Taylor and Hessey, finding their magazine [1] goes off very heavily at 2_s_. 6_d_., are prudently going to raise their price another shilling; and having already more authors than they want, intend to increase the number of them. If they set up against the "New Monthly," they must change their present hands. It is not tying the dead carcase of a review to a half-dead magazine will do their business. It is like George Dyer multiplying his volumes to make 'em sell better. When he finds one will not go off, he publishes two; two stick, he tries three; three hang fire, he is confident that four will have a better chance.

And now, my dear sir, trifling apart, the gloomy catastrophe of yesterday morning prompts a sadder vein.

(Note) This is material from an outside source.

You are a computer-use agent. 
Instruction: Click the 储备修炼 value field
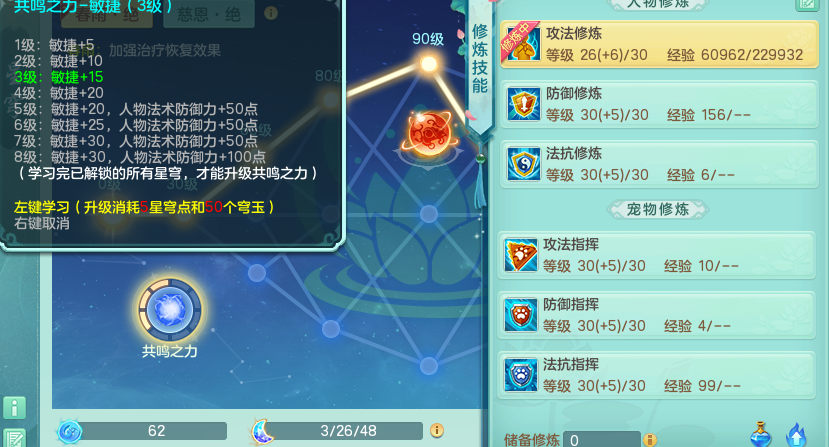point(602,440)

The fate of the unfortunate Fauntleroy [2] makes me, whether I will or no, to cast reflecting eyes around on such of my friends as, by a parity of situation, are exposed to a similarity of temptation. My very style seems to myself to become more impressive than usual, with the change of theme. Who, that standeth, knoweth but he may yet fall? Your hands as yet, I am most willing to believe, have never deviated, into others' property; you think it impossible that you could ever commit so heinous an offence. But so thought Fauntleroy once; so have thought many besides him, who at last have expiated as he hath done. You are as yet upright; but you are a banker,—at least, the next thing to it. I feel the delicacy of the subject; but cash must pass through your hands, sometimes to a great amount. If in an unguarded hour—But I will hope better. Consider the scandal it will bring upon those of your persuasion. Thousands would go to see a Quaker hanged, that would be indifferent to the fate of a Presbyterian or an Anabaptist. Think of the effect it would have on the sale of your poems alone, not to mention higher considerations! I tremble, I am sure, at myself, when I think that so many poor victims of the law, at one time of their life, made as sure of never being hanged as I, in my presumption, am too ready to do myself. What are we better than they? Do we come into the world with different necks? Is there any distinctive mark under our left ears? Are we unstrangulable, I ask you? Think of these things. I am shocked sometimes at the shape of my own fingers, not for their resemblance to the ape tribe (which is something), but for the exquisite adaptation of them to the purposes of picking fingering, etc. No one that is so framed, I maintain it, but should tremble.

C. L.

[1] Taylor and Hessey succeeded John Scott as editors of the "London Magazine" (of which they were also publishers), and it was to this periodical that most of Lamb's Elia Essays were contributed.